Representativeness Heuristic
🇳🇴RepresentativitetsheuristikkDefinition
The representativeness heuristic, identified by Daniel Kahneman and Amos Tversky in their groundbreaking 1972 research, is the mental shortcut of judging the probability of an event or category membership based on how closely it resembles a typical case (prototype) rather than on actual statistical likelihood. When something 'looks like' or 'feels like' a member of a category, we assign it a high probability of belonging to that category — regardless of base rates, sample sizes, or other relevant statistical information. This heuristic is efficient in many everyday situations but produces systematic errors when similarity and probability diverge, which happens more often than people realize.
Real-world example
Kahneman and Tversky's famous 'Linda problem' is the classic demonstration: participants were told that Linda is 31, single, outspoken, and deeply concerned with social justice. When asked whether Linda is more likely to be (a) a bank teller or (b) a bank teller who is active in the feminist movement, over 85% chose (b) — even though (b) is a subset of (a) and therefore cannot be more probable (the conjunction fallacy). In medical diagnosis, doctors may overdiagnose rare diseases when symptoms closely match textbook descriptions, ignoring the low base rate of the condition. In hiring, interviewers may favor candidates who 'look like' previous successful employees, leading to homogeneous teams and missed talent. In investing, people may assume a company with a compelling narrative and charismatic CEO will succeed, ignoring statistical base rates showing that most startups fail regardless of their story.
Supplementary perspective
The representativeness heuristic is the cognitive engine behind several related biases: base rate neglect (ignoring prior probabilities), the conjunction fallacy (judging specific scenarios as more likely than general ones), the gambler's fallacy (expecting random sequences to 'look random'), the law of small numbers (expecting small samples to be representative of populations), and many forms of stereotyping.
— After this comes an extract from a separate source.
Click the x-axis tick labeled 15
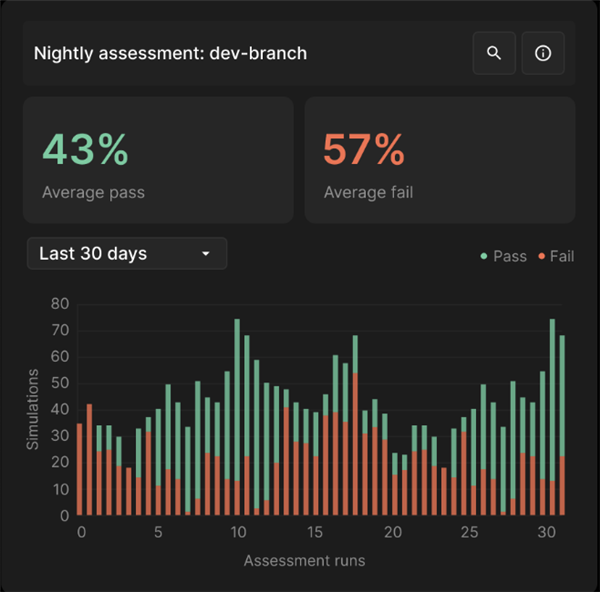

Tversky and Kahneman proposed that representativeness, along with availability and anchoring, constitutes one of the three fundamental heuristics that govern human judgment under uncertainty. The heuristic is especially dangerous because it produces confident judgments — things that 'feel right' based on pattern matching — making it resistant to correction through statistical education alone.
Practical advice
Recognize
- —When you catch yourself thinking 'this seems like a typical case of X,' pause and ask: 'What is the actual statistical probability of X?'
- —Be suspicious of judgments that feel obvious or intuitive — representativeness produces high confidence even when accuracy is low.
Counteract
- —Always start with base rates before incorporating specific details. Ask: 'How common is this category in the general population?'
- —Use Bayesian thinking: update your initial probability estimate based on new evidence rather than replacing it entirely with a similarity judgment.
- —When evaluating individuals, resist the urge to classify them based on surface-level resemblance to stereotypes — request concrete evidence of relevant traits and abilities.
Ethical use
- —In communication, always pair vivid examples with statistical context to prevent representativeness-driven misjudgments.
- —Design hiring, lending, and evaluation processes that rely on objective criteria rather than subjective assessments of 'fit' or 'type.'
- —Teach statistical thinking alongside case-based learning to help people integrate both types of information rather than defaulting to narrative similarity.